Synonyms: Synchronizing join.
Corresponding to pattern 6 (Multi-choice) IBM WebSphere Integration Developer supports this pattern by means of the <parallel activities> construct that contains a couple of branches as shown in figure 7. Transition conditions are used to determine which branches are to be activated.
The <parallel activities> construct avoids the problem to decide in which case to synchronize and in which one to merge. The <parallel activities> construct ensures executing or skipping of each branch and synchronizes all of them. It will only complete if every branch has been skipped or has been completed and none of the branches can be executed multiple times.
Pattern 8 (Multi-merge)
Description: A point in a workflow process where two or more branches reconverge without synchronization.

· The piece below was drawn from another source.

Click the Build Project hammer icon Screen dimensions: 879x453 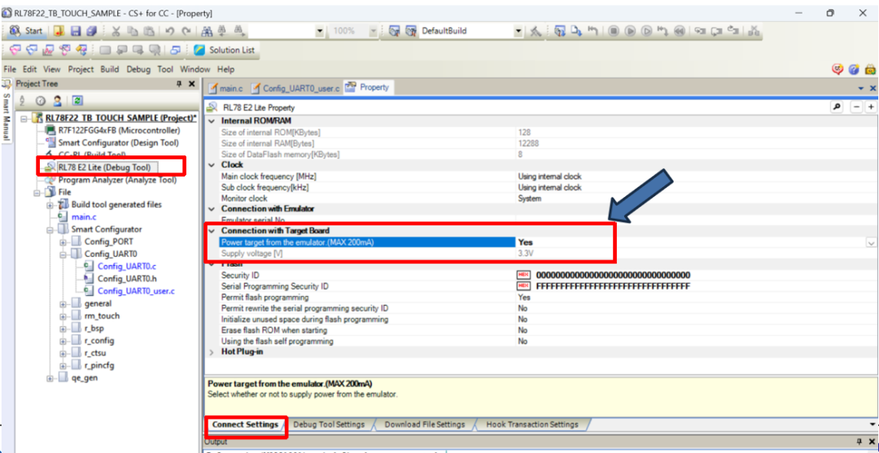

If more than one branch gets activated, possibly concurrently, the activity following the merge is started for every activation of every incoming branch [1].
Synonyms: -
IBM WebSphere Integration Developer does not support this pattern directly. A possible solution would look like the one shown in figure 8. The first <assign> activity sets a counter to zero and there are multiple branches inside the <parallel activities> construct. Every branch contains an <empty action> construct which is needed to provide the following <assign> activity with a transition condition. The transition conditions do not have to be disjunctive and several activities may be executed concurrently. The <assign> activity that represents the workflow is linked with another <assign> activity which increases the counter. Finally <Assign4> represents the actitiy that follows the merge and it is executed as many times as defined in the counter or rather as many times a branch in the <parallel activities> construct was activated.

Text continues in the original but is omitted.